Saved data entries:

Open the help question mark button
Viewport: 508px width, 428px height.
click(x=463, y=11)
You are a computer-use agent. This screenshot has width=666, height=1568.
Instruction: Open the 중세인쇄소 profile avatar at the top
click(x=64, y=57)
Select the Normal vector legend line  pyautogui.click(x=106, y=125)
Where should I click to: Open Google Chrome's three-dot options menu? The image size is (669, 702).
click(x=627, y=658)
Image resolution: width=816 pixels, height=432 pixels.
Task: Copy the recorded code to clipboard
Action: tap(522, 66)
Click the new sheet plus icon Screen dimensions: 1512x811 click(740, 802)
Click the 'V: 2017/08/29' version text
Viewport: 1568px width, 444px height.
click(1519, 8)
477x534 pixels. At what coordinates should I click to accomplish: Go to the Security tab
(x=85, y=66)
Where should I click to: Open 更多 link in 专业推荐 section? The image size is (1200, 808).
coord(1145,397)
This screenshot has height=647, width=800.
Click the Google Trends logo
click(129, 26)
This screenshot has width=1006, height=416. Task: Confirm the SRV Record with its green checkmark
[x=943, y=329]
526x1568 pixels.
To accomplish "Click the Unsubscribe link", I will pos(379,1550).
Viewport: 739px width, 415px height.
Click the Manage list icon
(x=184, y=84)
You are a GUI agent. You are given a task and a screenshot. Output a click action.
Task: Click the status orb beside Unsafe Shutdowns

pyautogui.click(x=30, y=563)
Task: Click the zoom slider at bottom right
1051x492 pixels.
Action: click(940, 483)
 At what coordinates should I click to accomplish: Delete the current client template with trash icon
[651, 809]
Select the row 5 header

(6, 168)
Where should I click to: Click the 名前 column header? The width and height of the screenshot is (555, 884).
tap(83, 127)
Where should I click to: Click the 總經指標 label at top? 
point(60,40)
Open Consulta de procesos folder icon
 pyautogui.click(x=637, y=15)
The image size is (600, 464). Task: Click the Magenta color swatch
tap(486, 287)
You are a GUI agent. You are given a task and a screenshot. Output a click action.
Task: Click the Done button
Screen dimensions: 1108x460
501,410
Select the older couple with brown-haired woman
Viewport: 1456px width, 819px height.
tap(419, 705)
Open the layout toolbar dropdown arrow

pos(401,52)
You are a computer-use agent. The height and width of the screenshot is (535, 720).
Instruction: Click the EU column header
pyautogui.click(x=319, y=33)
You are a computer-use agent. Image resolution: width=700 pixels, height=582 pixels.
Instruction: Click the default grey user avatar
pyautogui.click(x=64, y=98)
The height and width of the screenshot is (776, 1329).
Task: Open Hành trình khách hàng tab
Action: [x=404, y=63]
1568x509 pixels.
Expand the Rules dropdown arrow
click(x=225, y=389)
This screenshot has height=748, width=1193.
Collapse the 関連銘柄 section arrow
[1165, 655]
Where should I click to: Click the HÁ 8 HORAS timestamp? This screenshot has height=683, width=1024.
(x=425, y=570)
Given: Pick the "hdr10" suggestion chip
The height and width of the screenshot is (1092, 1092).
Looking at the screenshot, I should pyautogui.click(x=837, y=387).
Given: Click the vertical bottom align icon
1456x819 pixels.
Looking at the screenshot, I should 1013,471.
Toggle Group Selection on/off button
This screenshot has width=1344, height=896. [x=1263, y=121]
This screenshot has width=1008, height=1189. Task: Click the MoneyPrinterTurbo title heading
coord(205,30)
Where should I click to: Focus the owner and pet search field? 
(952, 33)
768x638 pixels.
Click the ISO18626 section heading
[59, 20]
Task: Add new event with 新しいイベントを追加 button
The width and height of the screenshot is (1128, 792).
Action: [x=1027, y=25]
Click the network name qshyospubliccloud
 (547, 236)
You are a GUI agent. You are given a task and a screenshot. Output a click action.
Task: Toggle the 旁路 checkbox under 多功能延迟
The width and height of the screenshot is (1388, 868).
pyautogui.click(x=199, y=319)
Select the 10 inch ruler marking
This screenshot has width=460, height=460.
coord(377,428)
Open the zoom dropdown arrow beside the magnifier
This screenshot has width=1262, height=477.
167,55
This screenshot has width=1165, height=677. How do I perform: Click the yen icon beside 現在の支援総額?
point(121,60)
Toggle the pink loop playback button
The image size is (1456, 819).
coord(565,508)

§ **THE PROBLEM**
The complete set of entries is to be restated word for word.

§ **REPLY TO THE TASK**
Open the help question mark button
Viewport: 508px width, 428px height.
click(x=463, y=11)
You are a computer-use agent. This screenshot has width=666, height=1568.
Instruction: Open the 중세인쇄소 profile avatar at the top
click(x=64, y=57)
Select the Normal vector legend line  pyautogui.click(x=106, y=125)
Where should I click to: Open Google Chrome's three-dot options menu? The image size is (669, 702).
click(x=627, y=658)
Image resolution: width=816 pixels, height=432 pixels.
Task: Copy the recorded code to clipboard
Action: tap(522, 66)
Click the new sheet plus icon Screen dimensions: 1512x811 click(740, 802)
Click the 'V: 2017/08/29' version text
Viewport: 1568px width, 444px height.
click(1519, 8)
477x534 pixels. At what coordinates should I click to accomplish: Go to the Security tab
(x=85, y=66)
Where should I click to: Open 更多 link in 专业推荐 section? The image size is (1200, 808).
coord(1145,397)
This screenshot has height=647, width=800.
Click the Google Trends logo
click(129, 26)
This screenshot has width=1006, height=416. Task: Confirm the SRV Record with its green checkmark
[x=943, y=329]
526x1568 pixels.
To accomplish "Click the Unsubscribe link", I will pos(379,1550).
Viewport: 739px width, 415px height.
Click the Manage list icon
(x=184, y=84)
You are a GUI agent. You are given a task and a screenshot. Output a click action.
Task: Click the status orb beside Unsafe Shutdowns

pyautogui.click(x=30, y=563)
Task: Click the zoom slider at bottom right
1051x492 pixels.
Action: click(940, 483)
 At what coordinates should I click to accomplish: Delete the current client template with trash icon
[651, 809]
Select the row 5 header

(6, 168)
Where should I click to: Click the 名前 column header? The width and height of the screenshot is (555, 884).
tap(83, 127)
Where should I click to: Click the 總經指標 label at top? 
point(60,40)
Open Consulta de procesos folder icon
 pyautogui.click(x=637, y=15)
The image size is (600, 464). Task: Click the Magenta color swatch
tap(486, 287)
You are a GUI agent. You are given a task and a screenshot. Output a click action.
Task: Click the Done button
Screen dimensions: 1108x460
501,410
Select the older couple with brown-haired woman
Viewport: 1456px width, 819px height.
tap(419, 705)
Open the layout toolbar dropdown arrow

pos(401,52)
You are a computer-use agent. The height and width of the screenshot is (535, 720).
Instruction: Click the EU column header
pyautogui.click(x=319, y=33)
You are a computer-use agent. Image resolution: width=700 pixels, height=582 pixels.
Instruction: Click the default grey user avatar
pyautogui.click(x=64, y=98)
The height and width of the screenshot is (776, 1329).
Task: Open Hành trình khách hàng tab
Action: [x=404, y=63]
1568x509 pixels.
Expand the Rules dropdown arrow
click(x=225, y=389)
This screenshot has height=748, width=1193.
Collapse the 関連銘柄 section arrow
[1165, 655]
Where should I click to: Click the HÁ 8 HORAS timestamp? This screenshot has height=683, width=1024.
(x=425, y=570)
Given: Pick the "hdr10" suggestion chip
The height and width of the screenshot is (1092, 1092).
Looking at the screenshot, I should pyautogui.click(x=837, y=387).
Given: Click the vertical bottom align icon
1456x819 pixels.
Looking at the screenshot, I should 1013,471.
Toggle Group Selection on/off button
This screenshot has width=1344, height=896. [x=1263, y=121]
This screenshot has width=1008, height=1189. Task: Click the MoneyPrinterTurbo title heading
coord(205,30)
Where should I click to: Focus the owner and pet search field? 
(952, 33)
768x638 pixels.
Click the ISO18626 section heading
[59, 20]
Task: Add new event with 新しいイベントを追加 button
The width and height of the screenshot is (1128, 792).
Action: [x=1027, y=25]
Click the network name qshyospubliccloud
 (547, 236)
You are a GUI agent. You are given a task and a screenshot. Output a click action.
Task: Toggle the 旁路 checkbox under 多功能延迟
The width and height of the screenshot is (1388, 868).
pyautogui.click(x=199, y=319)
Select the 10 inch ruler marking
This screenshot has width=460, height=460.
coord(377,428)
Open the zoom dropdown arrow beside the magnifier
This screenshot has width=1262, height=477.
167,55
This screenshot has width=1165, height=677. How do I perform: Click the yen icon beside 現在の支援総額?
point(121,60)
Toggle the pink loop playback button
The image size is (1456, 819).
coord(565,508)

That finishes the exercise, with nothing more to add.